Some of this week's topics are covered in Problem Solving with Algorithms:

• 6.5. Hashing

  • 6.5.1 Hash Functions

  • 6.5.2 Collision Resolution

  • 6.5.3 Implementing the Map Abstract Data Type

  • 6.5.4 Analysis of Hashing

And in Introduction to Algorithms:

• 11. Hash Tables

  • 11.2 Hash tables

  • 11.3 Hash functions

Here are some additional notes.

hash functions

A hash function maps values of some type T to integers in a fixed range. Hash functions are commonly used in programming and in computer science in general.

We can construct hash functions in various ways. A good hash function will produce values that are uniformly distributed among its output range in practice, even when input values are similar to each other. Additionally, a small change to the function's input should ideally produce a large and unpredictable change in its output.

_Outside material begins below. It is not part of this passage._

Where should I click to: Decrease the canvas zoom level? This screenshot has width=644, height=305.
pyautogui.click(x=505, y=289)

In general, there may be many more possible values of T than integers in the output range. This means that hash functions will inevitably map some distinct input values to the same output value; this is called a hash collision. A good hash function will produce hash collisions in practice no more often than would be expected if it were producing random outputs.

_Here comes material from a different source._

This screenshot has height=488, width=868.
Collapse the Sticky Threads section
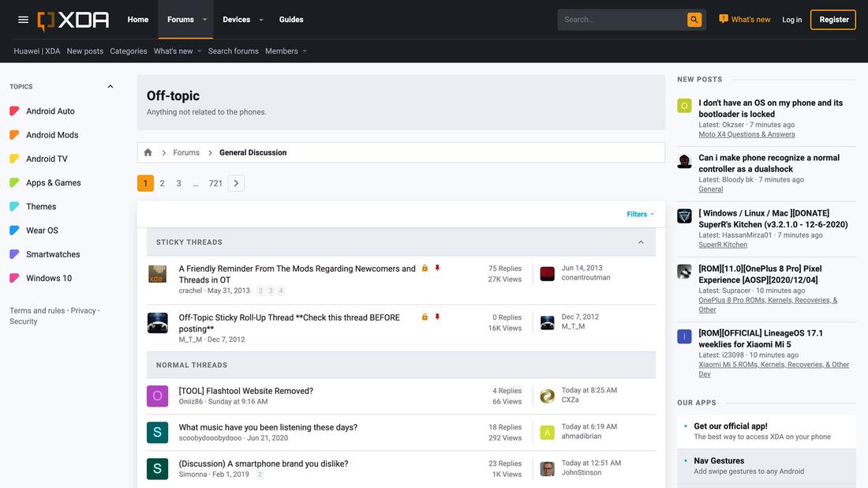(640, 241)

Suppose that we want a hash function that takes strings of ASCII characters (i.e. with ordinal values from 0 to 127) and produces 32-bit hash values in the range 0 ≤ v < 2³². Here is a terrible hash function for that purpose:

  def hash(s):
      return ord(s[0])

This hash function is poor because it only uses the first character of the string, so all strings with the same first character will end up with the same hash value. Furthermore, the function will produce only a small subset of the possible values in the output range. If the strings contain ASCII characters, then each character's ordinal value is at most 128.

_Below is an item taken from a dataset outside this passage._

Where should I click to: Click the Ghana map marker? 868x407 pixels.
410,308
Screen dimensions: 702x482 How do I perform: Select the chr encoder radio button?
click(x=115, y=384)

As another idea, we could add the ordinal values of all characters in the input string:

  def hash(s):
      return sum(ord(c) for c in s)

This is also a poor hash function. If the input strings are short, then the output values will always be small integers. Furthermore, two input strings that contain the same set of characters (a common occurrence) will hash to the same number.

Here is one way to construct a better hash function, called modular hashing. Given any string s, consider it as a series of digits forming one large number N. For example, if the string contains ASCII characters, then these will be digits in base 128. Now we compute N mod M for some constant M, producing a hash value in the range from 0 to M – 1. In the computation, it is best to take the result mod M as we process each digit. That produces the same result as if we performed a single modulus operation at the end, but is more efficient because we avoid generating large integers:

  # Given a string of characters whose ordinal values range from 0 to (D – 1),
  # produce a hash value in the range 0 .. M – 1.
  def hash(s):
    h = 0
    for c in s:
      h = (h * D + ord(c)) % M
    return h 

(Recall that we saw how to combine digits of a number in any base back in lecture 2. We are performing the same operation here, only modulo M.)

This hash function will still be terrible if M is a multiple of D. For example if we let D = 256 (since we have a string of 8-bit characters) and M = 2^32,, then the hash code's output will only depend on the last 4 characters in each string! That's because 2³² = (2⁸)⁴ = 256⁴, so if we write any number N in base 256, then (N mod 2³²) contains only the last four digits. (It may be easier to see this in decimal: if N is a number written in base 10, then (N mod 10⁴) contains only the last four digits of the number.) If D = 128, a similar phenomenon will occur since 2³² is a multiple of 128 as well.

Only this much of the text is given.